1

I'm building an application that takes two parameters; the request URL and a CSS query selector. I'm having a hard time getting the request to look like: "http://localhost:5000/scrapeme/us-central1/scraperSelector?requestURL=https://www.google.com&selector=#hplogo". The request is not accepting the selector variable and returning not defined.

I'm not really sure what I'm doing wrong and I've tried different methods such as to request.body or creating an object and pass that down in the code. I've read the Google documentation and couldn't really find a good example of passing multiple parameters in a cloud function.

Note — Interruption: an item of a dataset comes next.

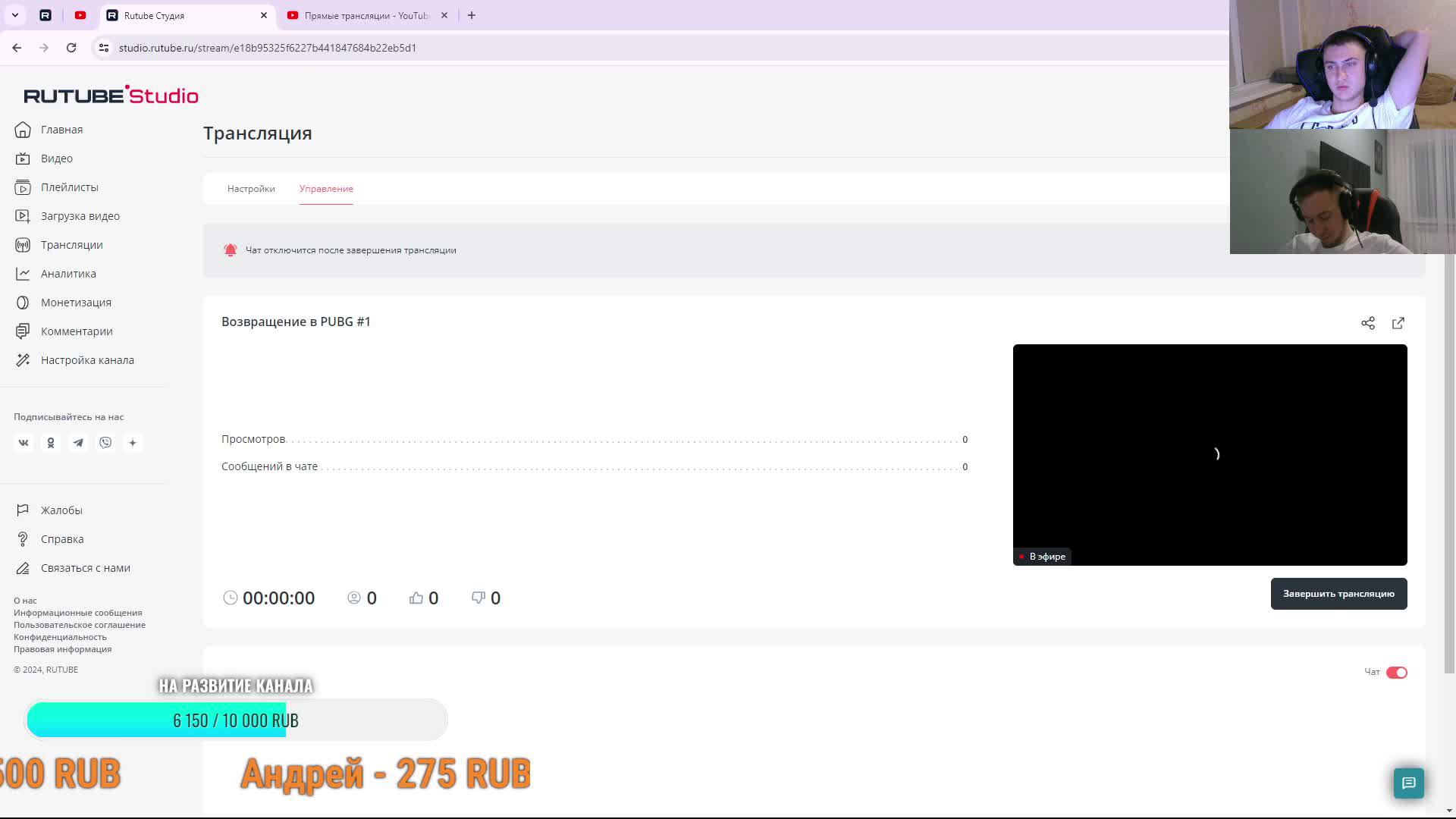Click the share icon for the stream
Screen dimensions: 1456x819
pyautogui.click(x=1367, y=323)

const admin = require('firebase-admin');
const functions = require('firebase-functions');
const puppeteer = require("puppeteer");
const chalk = require("chalk");

admin.initializeApp();

// for yellow console logging
const checking = chalk.bold.yellow;

// const uri = "http://localhost:5000/scrapeme/us-central1/scraperSelector";
// const appURL = "scrapeme.firebaseapp.com";


exports.scraperSelector = functions.runWith({ memory: '1GB' }).https.onRequest(async(request, response) => {
    // initialize varialbe to request params
    const requestURL = request.query.requestURL;
    console.log("Evaluating " + requestURL);

    let selector = request.query.selector;
    console.log("Evaluating " + selector);

    console.log("Evaluating " + request.originalUrl);

    // Launch a browser
    const browser = await puppeteer.launch({
        headless: true,
        args: ['--no-sandbox', '--disable-setuid-sandbox']
    });

    // Visit the page a get content
    const page = await browser.newPage();

    // Go to requested URL
    await page.goto(requestURL, { waitUntil: 'networkidle0' });
    console.log(checking("Evaluating " + requestURL));

    // find the css selector
    const content = await page.evaluate(() => {
        console.log(JSON.stringify(selector));

        let selectorCSS = document.querySelector(selector).innerText;
        console.log(selectorCSS);

        return selectorCSS;

    },);

    // Send the response
    response.json(content);

});

// Example URL of how request should look
// http://localhost:5000/scrapeme/us-central1/scraperSelector?requestURL=https://www.google.com&selector=#hplogo

I expect the output to resolve to a JSON response. I'm trying to grab a single item from a page. { "result": "$18.41" }

However, I'm getting this output and error:

Evaluating https://www.google.com

Evaluating

Evaluating /scrapeme/us-central1/scraperSelector?requestURL=https://www.google.com&selector=

Evaluating https://www.google.com

! functions: Error: Evaluation failed: ReferenceError: selector is not defined at puppeteer_evaluation_script:2:36

2 Answers2

1

You have to pass the selector variable to the evaluate function.

    //...
    let selector = request.query.selector;
    //...
    const content = await page.evaluate(selector => { // <-- add the `selector` variable.
    console.log(JSON.stringify(selector));

    let selectorCSS = document.querySelector(selector).innerText;
    console.log(selectorCSS);

    return selectorCSS;

    }, selector); // <-- add the `selector` variable

Read more docs.

Yevhen Laichenkov
  • 7,746
  • 2
  • 27
  • 33
0

The issue is that # is a special character in URLs. It signals to the web browser a string called a "fragment" that targets an anchor on a web page.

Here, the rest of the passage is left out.